ASSIGNMENT =
Please take the records that follow and repeat exactly the lines starting with the line with "You are a GUI" and going on through the line with "DMCA (1058, 2460)".

RECORDS PROVIDED =
BEGIN
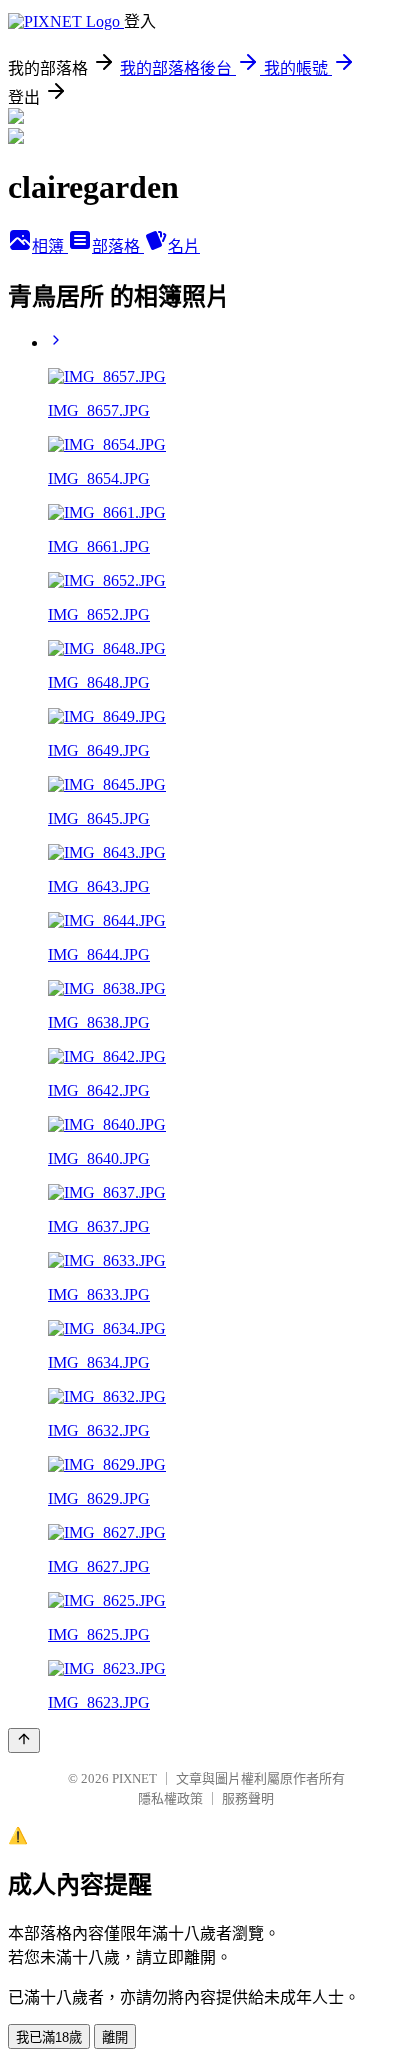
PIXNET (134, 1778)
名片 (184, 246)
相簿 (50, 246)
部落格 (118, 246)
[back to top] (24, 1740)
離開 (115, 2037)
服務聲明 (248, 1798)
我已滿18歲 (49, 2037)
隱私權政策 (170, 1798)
END
BEGIN
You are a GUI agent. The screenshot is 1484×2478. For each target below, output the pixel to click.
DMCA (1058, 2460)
END
TASK OUTPUT =
You are a GUI agent. The screenshot is 1484×2478. For each target below, output the pixel to click.
DMCA (1058, 2460)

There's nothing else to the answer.